====== Supplied data
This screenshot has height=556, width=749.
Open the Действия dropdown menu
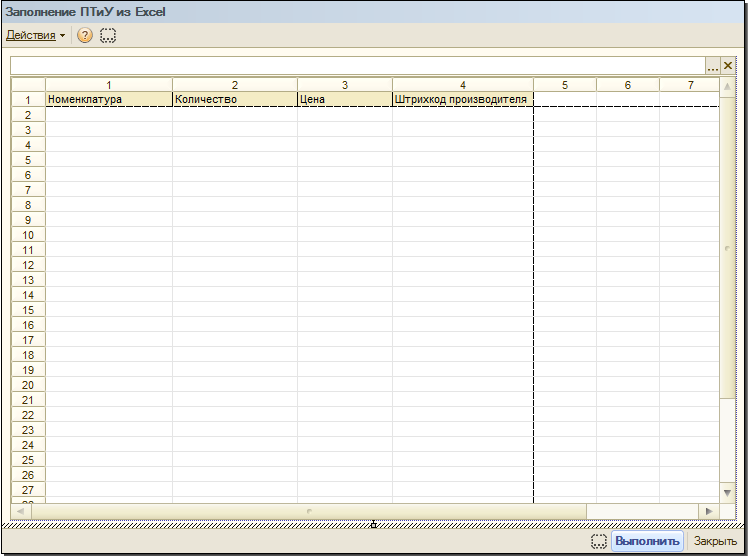[x=35, y=35]
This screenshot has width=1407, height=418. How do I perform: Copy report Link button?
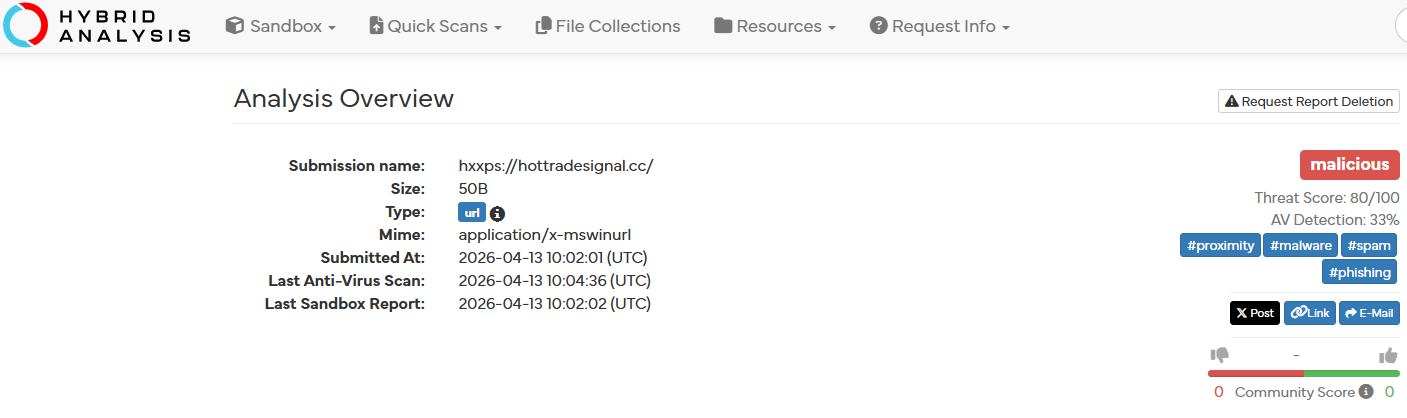click(1309, 313)
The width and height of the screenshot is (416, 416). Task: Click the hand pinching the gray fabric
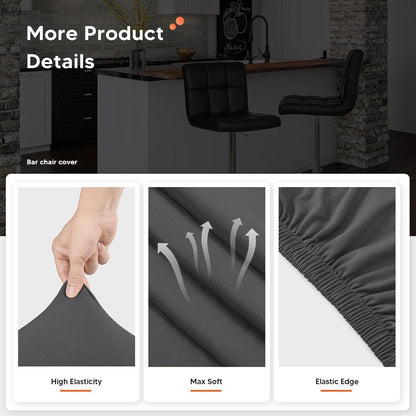point(87,241)
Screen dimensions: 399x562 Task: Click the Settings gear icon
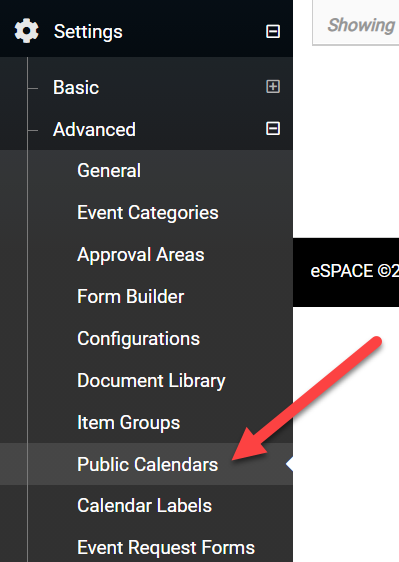click(x=27, y=31)
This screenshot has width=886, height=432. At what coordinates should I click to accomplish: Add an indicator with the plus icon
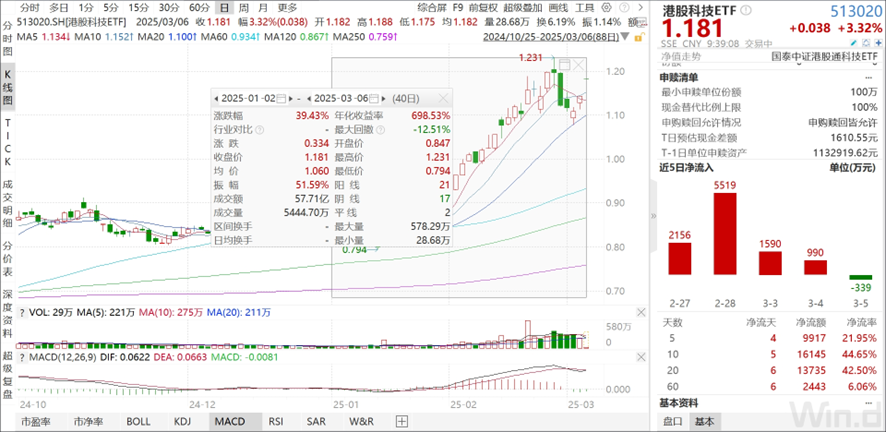[400, 422]
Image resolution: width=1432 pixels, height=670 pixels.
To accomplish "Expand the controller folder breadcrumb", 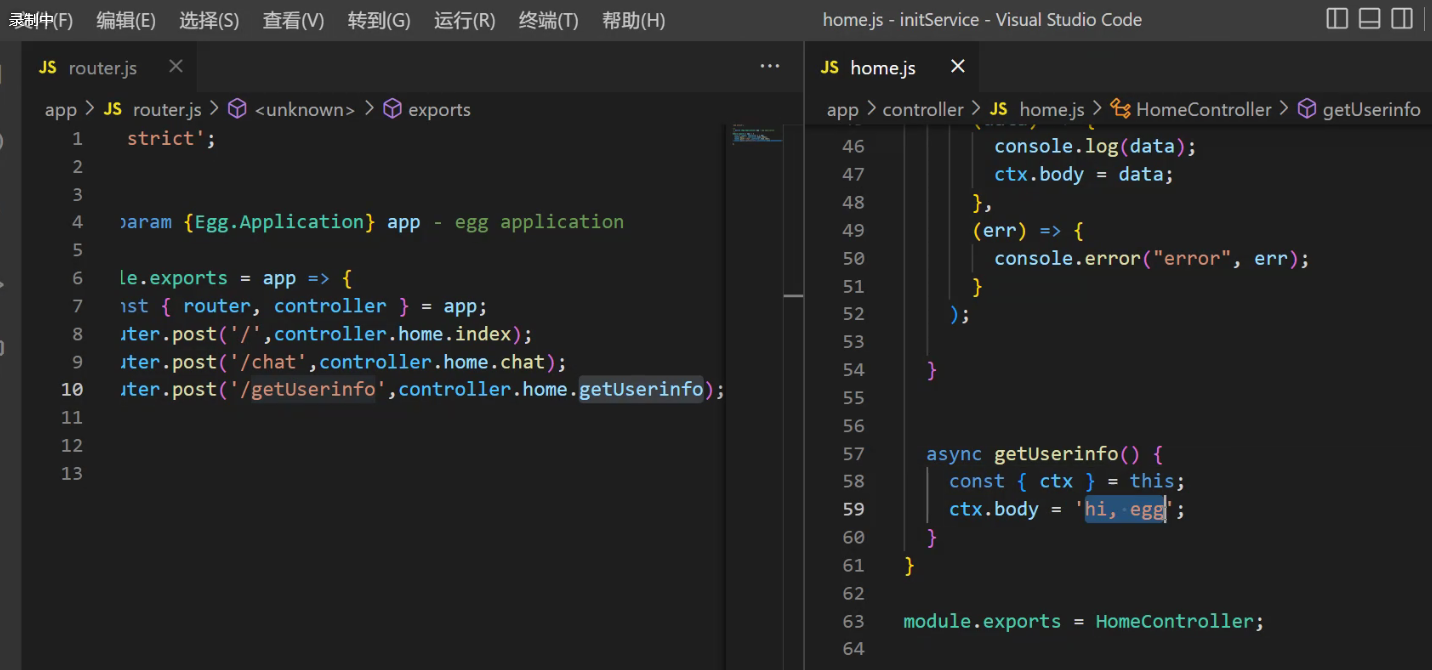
============
Your objective:
The entries must be repeated exactly. Leave the images out.

Exercise answer:
This screenshot has height=556, width=749.
Open the Действия dropdown menu
[x=35, y=35]
This screenshot has width=1407, height=418. How do I perform: Copy report Link button?
click(1309, 313)
The width and height of the screenshot is (416, 416). Task: Click the hand pinching the gray fabric
point(87,241)
Screen dimensions: 399x562 Task: Click the Settings gear icon
click(x=27, y=31)
This screenshot has width=886, height=432. At what coordinates should I click to accomplish: Add an indicator with the plus icon
[400, 422]
Image resolution: width=1432 pixels, height=670 pixels.
To accomplish "Expand the controller folder breadcrumb", 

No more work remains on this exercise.